» **Questions**:
1. In the book description below, what does Helen Michaelson hope the journey to Jerusalem will do for her son Jeremy?
2. Please carry on the book description of Faith for Beginners from the point where it stops.

» **Excerpt to read**:
====
Faith for Beginners
Faith for Beginners
Random House Trade, Paperback, 9780812973204, 353pp.
Publication Date: November 14, 2006
In the summer of 2000, Israel teeters between total war and total peace. Similarly on edge, Helen Michaelson, a respectable suburban housewife from Michigan, has brought her ailing husband and rebellious college-age son, Jeremy, to Jerusalem. She hopes the journey will inspire Jeremy to reconnect with his faith and find meaning in his life . . . or at least get rid of his nose ring.
It's not that Helen is concerned about Jeremy's sexual orientation (after all, her other son is gay as well). It's merely the matter of the overdose ("Just like Liza " Jeremy had told her), the green hair, and what looks like a safety pin stuck through his face. After therapy, unconditional love, and tough love . . . why not try Israel?
Yet in seductive and dangerous surroundings, with the rumbling of violence and change in the air, in a part of the world where "there are no modern times," mother and son become new, old, and surprising versions of themselves.
Funny, erotic, searingly insightful, and profoundly moving, Faith for Beginners is a stunning debut novel from a vibrant new voice in fiction.
"From the Hardcover edition.
====
» **Provided material**:
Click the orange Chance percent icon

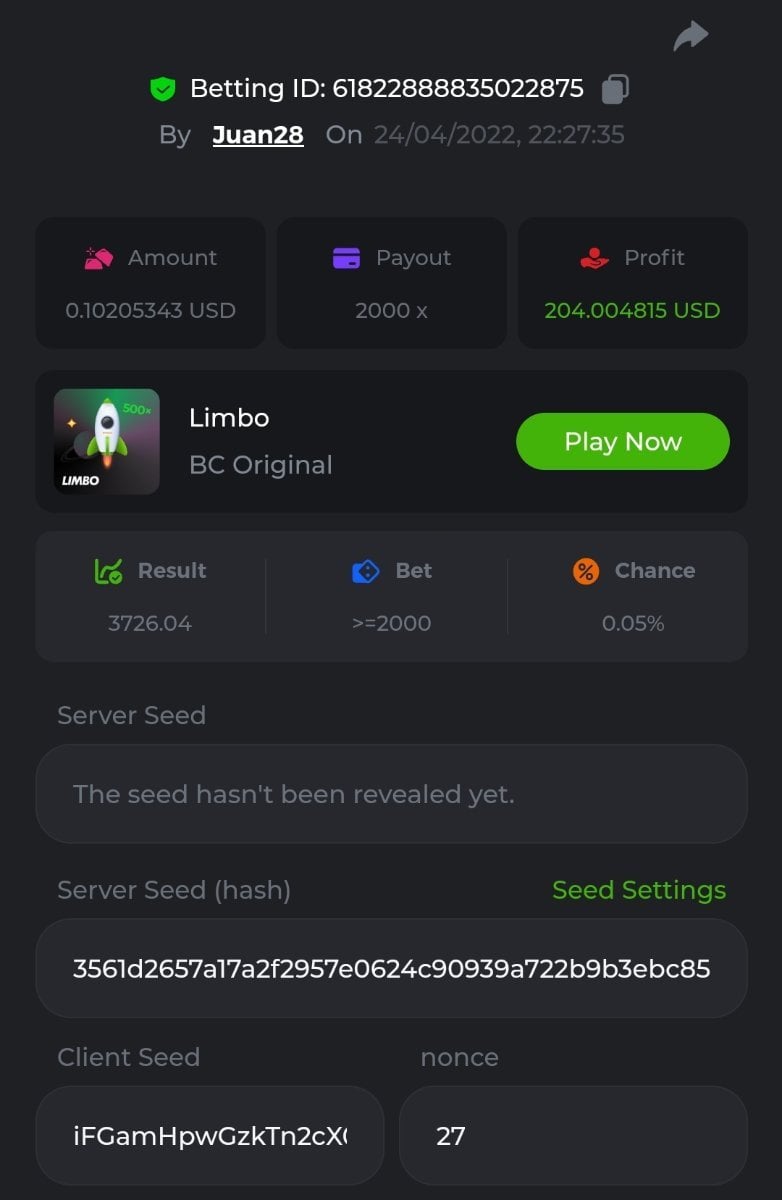[586, 571]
====
» **Outputs by task**:
1. She hopes it will inspire Jeremy to reconnect with his faith and find meaning in his life, or at least get rid of his nose ring.

2.
“Aaron Hamburger takes a deceptively simple situation–an American family visiting Israel–and spins a rich, complex, often profound comedy about religion, sex, politics, and love. He has an excellent eye and ear for the absurd, but more important, genuine sympathy for the hopes and confusions all people share under our cartoon surfaces. And nobody has written a better mother and son.”
–Christopher Bram, author of Lives of the Circus Animals and Gods and Monsters
“Aaron Hamburger elucidates a truth about the search for faith: that the journey forward is seldom blissful. In Faith for Beginners, Hamburger peoples a volatile political setting with a handful of characters pursuing transcendence–through culture, through mortality, through the spirit, through the flesh. For Hamburger’s seekers, what transpires is risky, chaotic, and surprisingly tender. For his readers, exhilarating.”